What is Pruning?
Content pruning refers to the process of strategically removing or deleting unnecessary or low-performing content from a website or an online platform.
It involves identifying and evaluating existing content and making decisions about whether to keep, update, consolidate, or delete it.
The primary purpose of content pruning is to improve the overall quality and effectiveness of a website's content by mitigating content decayーthe gradual deterioration or loss of value that occurs over time in online content due to factors such as outdated information, changing user needs, shifts in search engine algorithms, and technological advancements.
Why is content pruning important?
Content pruning is important for several reasons:
Quality and relevance
By regularly reviewing and removing outdated or irrelevant content, you ensure that your website provides users with accurate and up-to-date information.
Pruning helps maintain the quality and relevance of your content, ensuring that it aligns with the needs and interests of your audience.
A well-organized and streamlined website enhances the user experience.
Content pruning eliminates clutter, reduces redundancy, and improves navigation, making it easier for visitors to find the information they need.
This leads to increased user satisfaction, engagement, and longer time spent on your site.
Search engines value websites that offer high-quality, valuable content to users.
Pruning low-performing or irrelevant content helps search engine crawlers understand your website better and focus on the content that matters.
This can lead to improved search engine rankings, visibility, and organic traffic.
Maintaining and managing a large volume of content can be resource-intensive.
Content pruning allows you to allocate your resources more effectively by focusing on creating, updating, and promoting content that generates the most value.
It saves time, effort, and resources that would otherwise be spent on maintaining unnecessary or underperforming content.
Removing excess or outdated content can contribute to improved website performance.
By reducing the number of pages, files, and media elements, you can enhance the loading speed and overall performance of your website.
Analytics and data analysis
Content pruning provides an opportunity to analyze and evaluate the performance of your existing content.
By reviewing metrics such as page views, engagement, conversions, and bounce rates, you can gain insights into user behaviour, content effectiveness, and audience preferences.
This data can inform future content creation and optimization strategies.
Staying in line with Google algorithm updates
Content pruning is important for staying in line with Google algorithm updates. Google's emphasis on quality, accuracy, and authority means that outdated or low-quality content can harm your website's visibility.
The idea behind content pruning
Inspired by Bonsai tree pruning, content pruning aims to achieve a balanced growth pattern by focusing resources on pages that generate the most value.

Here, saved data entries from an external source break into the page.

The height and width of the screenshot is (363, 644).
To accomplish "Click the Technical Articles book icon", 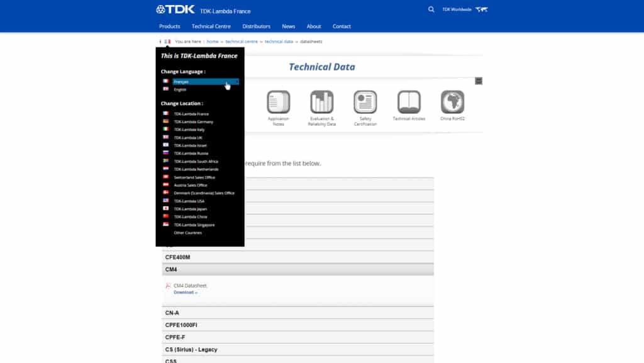I will point(408,104).
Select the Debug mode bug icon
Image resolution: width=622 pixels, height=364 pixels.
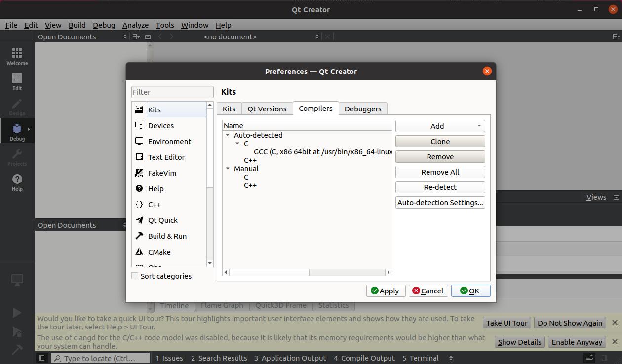pyautogui.click(x=17, y=132)
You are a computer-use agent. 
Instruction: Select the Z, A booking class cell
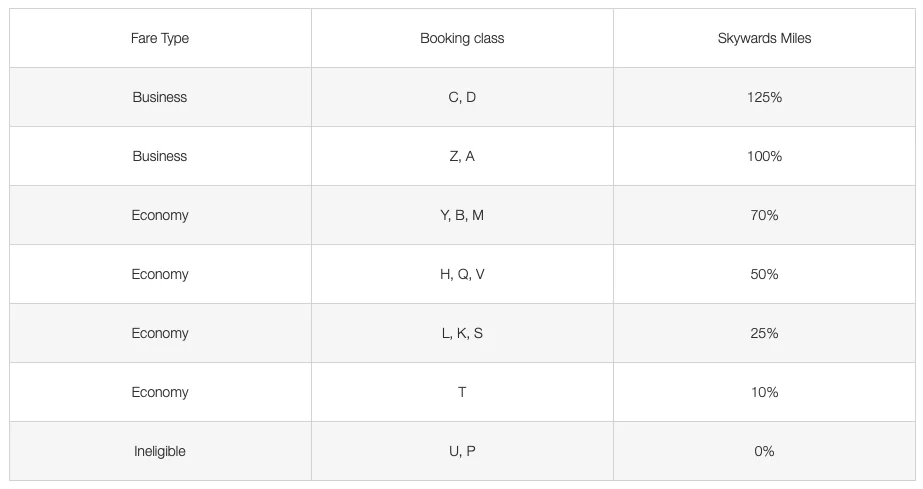[x=462, y=156]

Many websites have a few pages that receive the majority of traffic, leaving numerous underutilized pages.
By identifying and addressing these underperforming pages, website owners can streamline their site's structure and prioritize attention on pages with higher potential for attracting visitors.
Content pruning encompasses optimizing the crawl budget and improving the overall quality score of a website.

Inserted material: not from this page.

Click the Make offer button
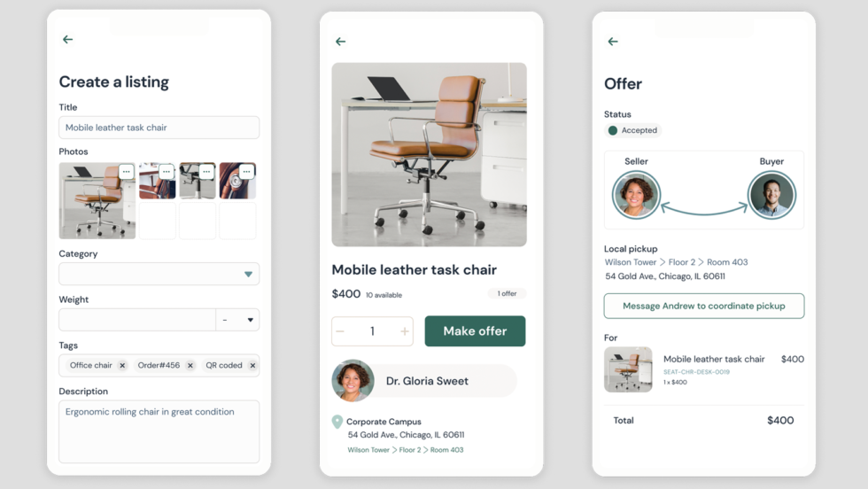coord(475,331)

Additionally, improving the quality score of individual pages contributes to the overall domain quality score, which can positively impact search engine rankings.

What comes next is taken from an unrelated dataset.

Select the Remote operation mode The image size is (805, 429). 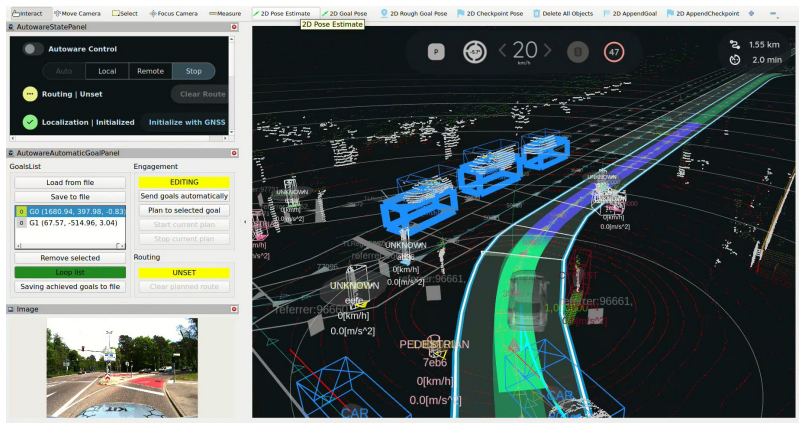click(x=150, y=71)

Is content pruning only useful for large websites?
Content pruning is not exclusive to large websites and can be beneficial for websites of any size, including small ones.
While larger websites may have a greater volume of content to manage, small websites also accumulate outdated or irrelevant content over time.
By implementing content-pruning strategies, small website owners can ensure that their visitors have access to up-to-date and valuable information.
Therefore, regardless of the website's size, content pruning is recommended to maintain a high standard of quality and relevance, enhance user experience, and improve search engine visibility.
How often it should be done?
Content pruning should be an ongoing and regular practice rather than a one-time event.
It is recommended to incorporate content pruning into your monthly tasks to ensure that your content remains fresh, relevant, and aligned with your goals.
While periodic large-scale pruning exercises can be helpful, relying solely on them is not sufficient.
For websites with up to 1,000 pages, a general rule of thumb is to assess and prune content every 6 months.
This allows you to identify outdated, low-performing, or irrelevant content and take appropriate actions.
However, for larger websites with a higher volume of content, more frequent pruning is advised.
In such cases, conducting content assessments and pruning every 3 months helps maintain content quality and relevance.
Adjust the frequency of content pruning based on website size and the resources available to you, but strive to make it a recurring task to keep your content in its best shape.
Process of pruning
Content pruning may involve the following essential steps.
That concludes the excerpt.